Iowa bank offers CD that pays rewards for early cash-outs
-- A small community bank in western Iowa has introduced a new type of certificate of deposit that sometimes rewards early withdrawal, and only penalizes them if interest rates rise.
Treynor State Bank has cautiously rolled out the product, called the CDtwo, in the past year, to three or four customers, said Josh Guttau, the bank's president and chief financial officer. The bank is the only one in the U.S. that offers the product, which was developed and trademarked by Neil Stanley, a consultant at Bank Performance Strategies in Omaha.
It functions like a conventional CD, except that if interest rates fall after it's purchased, the customer can cash in and be paid extra for doing so. With a conventional CD, an early cash-out means a penalty. Interest rates are generally the same as rates for regular CDs, and the CDtwo can be purcahased in terms from 18 months to five years.
Other banks across the U.S. have begun offering CDs that let customers cash out without a penalty, but this is the probably the first CD that offers a reward, said Carol Kaplan, a spokeswoman for the American Bankers Association.
"We are aware of products where you can get let out early withour a penalty, but we have not heard of a case where you're actually rewarded for doing so," Kaplan said. Stanley submitted a patent application in June.
Why would a bank do this? To attract new customers, have a more stable base of deposits, and better manage interest-rate risk, said Guttau.
"There is no benefit from a financial standpoint," Guttau said. "The win for us, that doesn't cost the consumer anything, is that we have a differentiated product, we can attract a clientele that might not be excited about a traditional CD."
"Differentiated" for a bank is like "diversity" from an investor's perspective. Generally, banks want to hold customer money for longer, rather than shorter, periods of time. Longer maturities on a CD help bankers better predict what they have to pay their customers in interest, and guarantees the money will be there to loan out for a specific period of time.
The CDtwo, because it encourages customers toward deposits with longer maturities, is helpful for risk management. For customers, the product makes more sense than a regular CD because the only time the customer is penalized for cashing out is when interest rates rise dramatically.

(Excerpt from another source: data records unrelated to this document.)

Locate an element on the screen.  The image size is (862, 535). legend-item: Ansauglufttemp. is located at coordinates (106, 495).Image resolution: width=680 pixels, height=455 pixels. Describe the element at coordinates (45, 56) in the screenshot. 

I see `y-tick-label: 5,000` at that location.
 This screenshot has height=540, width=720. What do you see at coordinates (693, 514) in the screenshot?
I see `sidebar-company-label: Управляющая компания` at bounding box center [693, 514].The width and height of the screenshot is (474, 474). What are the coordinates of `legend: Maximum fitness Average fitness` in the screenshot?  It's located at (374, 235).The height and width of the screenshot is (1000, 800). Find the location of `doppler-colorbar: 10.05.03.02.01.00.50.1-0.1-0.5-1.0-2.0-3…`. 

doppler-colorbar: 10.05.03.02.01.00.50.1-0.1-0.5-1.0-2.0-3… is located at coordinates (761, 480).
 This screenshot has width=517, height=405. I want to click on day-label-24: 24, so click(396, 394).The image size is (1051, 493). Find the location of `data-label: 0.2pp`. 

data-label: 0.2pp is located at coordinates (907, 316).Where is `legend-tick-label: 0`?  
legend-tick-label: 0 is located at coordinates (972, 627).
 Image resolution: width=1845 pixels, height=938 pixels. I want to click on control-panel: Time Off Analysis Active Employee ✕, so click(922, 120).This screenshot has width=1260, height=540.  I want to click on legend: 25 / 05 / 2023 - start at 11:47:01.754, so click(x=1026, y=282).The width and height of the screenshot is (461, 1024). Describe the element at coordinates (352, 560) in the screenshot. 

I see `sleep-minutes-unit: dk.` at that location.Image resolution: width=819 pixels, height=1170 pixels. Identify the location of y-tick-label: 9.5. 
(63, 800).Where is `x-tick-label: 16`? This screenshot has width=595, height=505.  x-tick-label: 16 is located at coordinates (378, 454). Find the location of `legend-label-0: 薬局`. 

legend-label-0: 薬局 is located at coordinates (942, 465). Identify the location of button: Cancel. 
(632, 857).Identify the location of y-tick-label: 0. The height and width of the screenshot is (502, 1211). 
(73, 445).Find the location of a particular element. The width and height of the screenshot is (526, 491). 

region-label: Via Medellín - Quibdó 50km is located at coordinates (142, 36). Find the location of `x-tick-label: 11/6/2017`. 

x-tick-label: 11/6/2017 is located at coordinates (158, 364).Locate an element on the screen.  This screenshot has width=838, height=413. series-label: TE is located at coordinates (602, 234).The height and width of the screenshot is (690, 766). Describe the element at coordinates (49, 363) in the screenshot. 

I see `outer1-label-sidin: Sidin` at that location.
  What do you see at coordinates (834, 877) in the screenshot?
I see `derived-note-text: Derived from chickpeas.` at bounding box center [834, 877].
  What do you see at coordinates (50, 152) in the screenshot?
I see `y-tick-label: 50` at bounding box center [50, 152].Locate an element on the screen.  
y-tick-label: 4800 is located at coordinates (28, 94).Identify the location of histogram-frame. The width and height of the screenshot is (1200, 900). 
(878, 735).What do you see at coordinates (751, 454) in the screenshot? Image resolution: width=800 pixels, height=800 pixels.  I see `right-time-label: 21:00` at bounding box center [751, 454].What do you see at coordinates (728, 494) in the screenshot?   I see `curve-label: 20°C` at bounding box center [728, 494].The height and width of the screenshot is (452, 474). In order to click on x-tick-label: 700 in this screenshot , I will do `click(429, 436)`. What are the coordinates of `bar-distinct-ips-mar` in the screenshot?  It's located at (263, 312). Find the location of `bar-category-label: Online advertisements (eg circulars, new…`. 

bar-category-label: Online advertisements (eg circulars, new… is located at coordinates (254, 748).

If interest rates drop or stay constant, it's to the bank's advantage for the customer to cash out, so under this product, the bank offers a bonus to customers who pull out early.
"Rates could even go up, and you still wouldn't have a penalty," Guttau said.
That's because as a CD gets closer to maturity, its interest rate becomes more valuable to the customer and more of a burden to the bank. Three years into a five-year CD, the customer in effect has a two-year CD at five-year rates. The banker might prefer to cash out the CDtwo, find a new way to deposit the money, and pay the customer a portion of the savings.